According to Brazil’s Ministry of Health, over 60% of reported violence against women involves Black women. The 2025 Atlas of Violence shows that more than 68% of women murdered in 2023 were Black. Brazil also leads globally in killings of trans women, particularly young Black women from the Northeast. These figures reveal not only systemic racism and patriarchal violence but also how overlapping forms of oppression affect Afro-descendant women’s daily lives.
Black women represent roughly 30% of Brazil’s population—around 60 million individuals. In favelas, where over 16 million people live, women are the majority.
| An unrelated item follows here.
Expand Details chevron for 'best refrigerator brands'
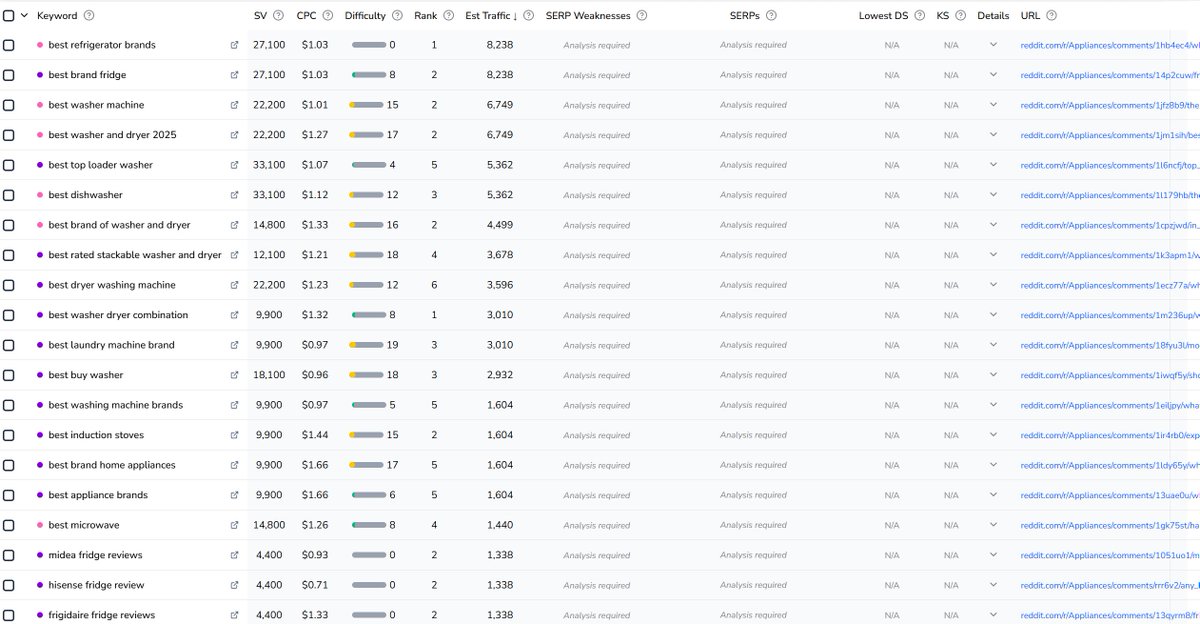The height and width of the screenshot is (624, 1200). pos(993,44)
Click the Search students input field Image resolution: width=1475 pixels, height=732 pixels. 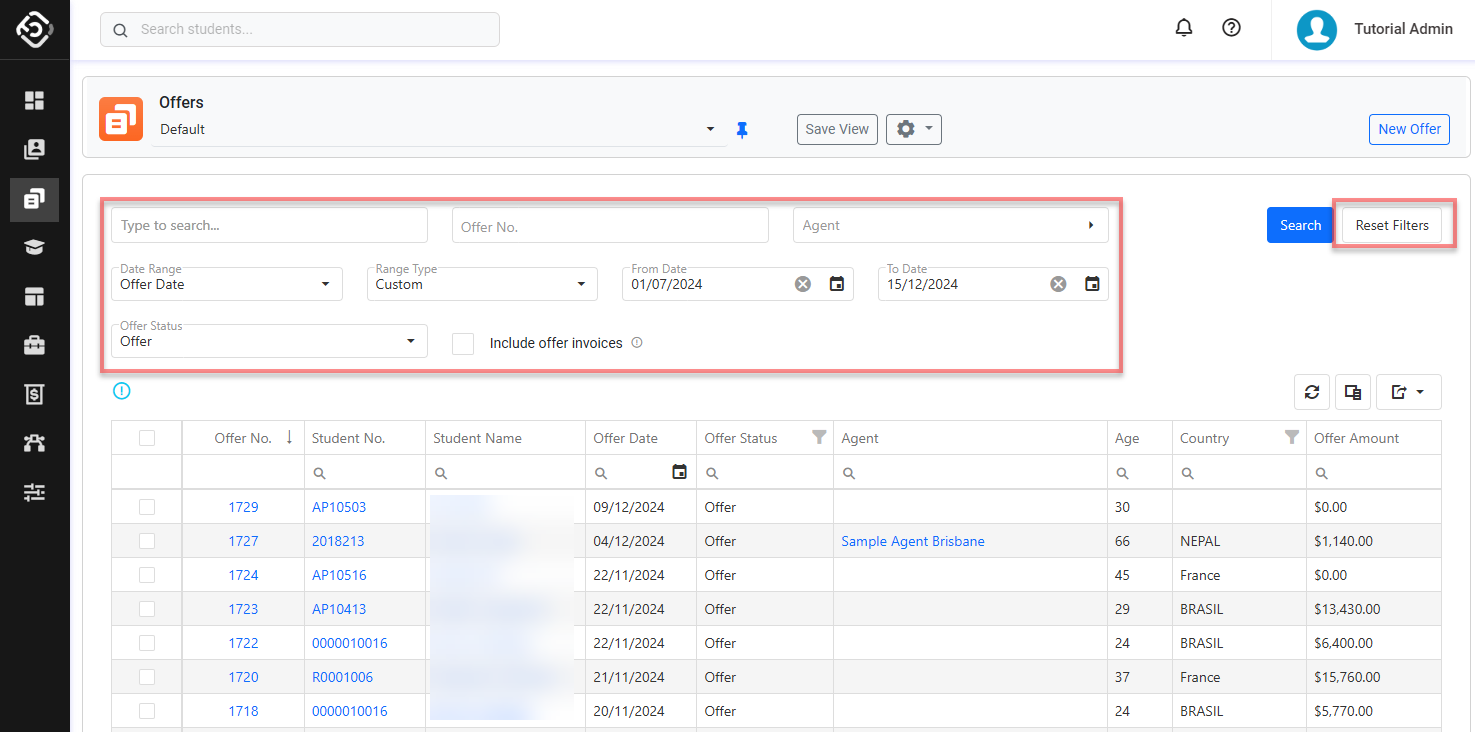pos(300,29)
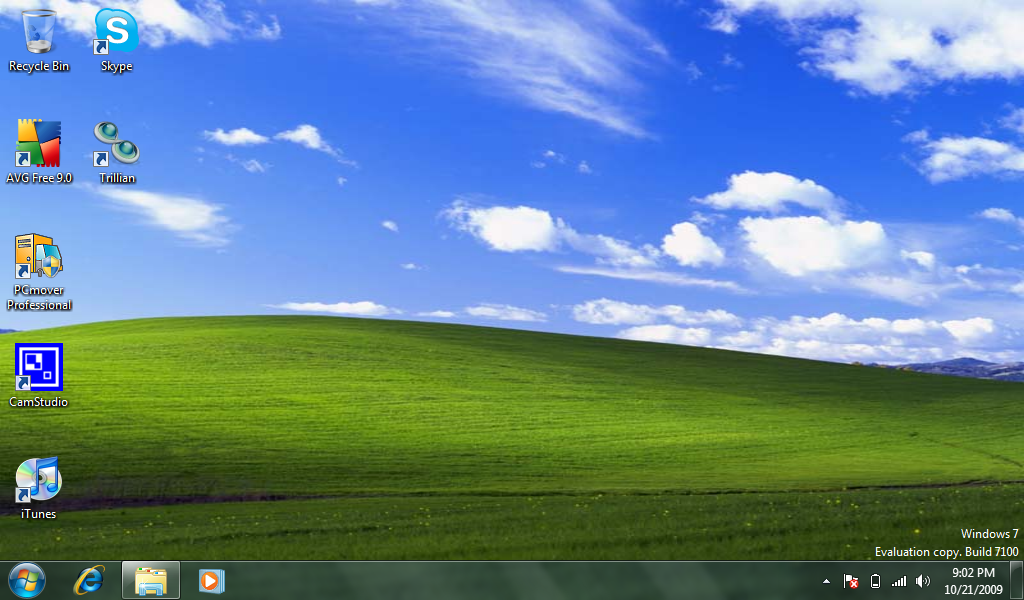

These communities face historical neglect, state absence, and acute vulnerability to climate impacts. Black women experience water scarcity, extreme heat, food insecurity, limited mobility, and threats from floods and landslides. Yet, they are often the first to organize community responses, providing food, care, and protection, while being the last to benefit from public policies or international aid.
The omission of fair, equitable public policies perpetuates racial and gender inequalities. The care and leadership provided by these women is not optional—it is imposed—and must be recognized as both labor and a collective responsibility.
The Paris Agreement turns ten this year. Between 2020 and 2023, over 80% of Brazilian municipalities faced disasters linked to extreme weather, yet over 66% have low adaptive capacity, highlighting the unequal distribution of resources and vulnerability. Climate change acts as a multiplier of injustice: those historically marginalized suffer first and hardest.
If COP30 is to achieve meaningful progress, it must embed racial and gender justice at the core of climate governance. UNFCCC tools like the Global Goal on Adaptation, National Adaptation Plans, the Just Transition Work Programme, and the Gender Action Plan must account for the unequal realities of the Global South, and include Afro-descendant populations, Indigenous peoples, women and girls, local and traditional communities, and historically neglected areas.
As host of the next COP, Brazil has an ethical responsibility to ensure that the conference’s process and outcomes are inclusive. Civil society, social movements, youth groups, traditional peoples, and Black women who have historically resisted oppression must be central to decision-making. Initiatives like the Black Women’s March exemplify this leadership and highlight the importance of their inclusion.
COP30 should be more than a transitional agenda—it should mark a commitment to historical reparations and equitable climate governance. This includes strengthening data collection disaggregated by race, gender, location, and class, and ensuring genuine participation and power for historically excluded communities.
Belém, in the heart of the Amazon, must signal a new global pact: a climate agenda that recognizes unequal impacts and delivers solutions fairly and equitably. Climate justice in Brazil—and globally—must be intersectional, feminist, anti-racist, and grassroots-led. Black women will no longer be made invisible, and COP30 has the opportunity to reflect that truth.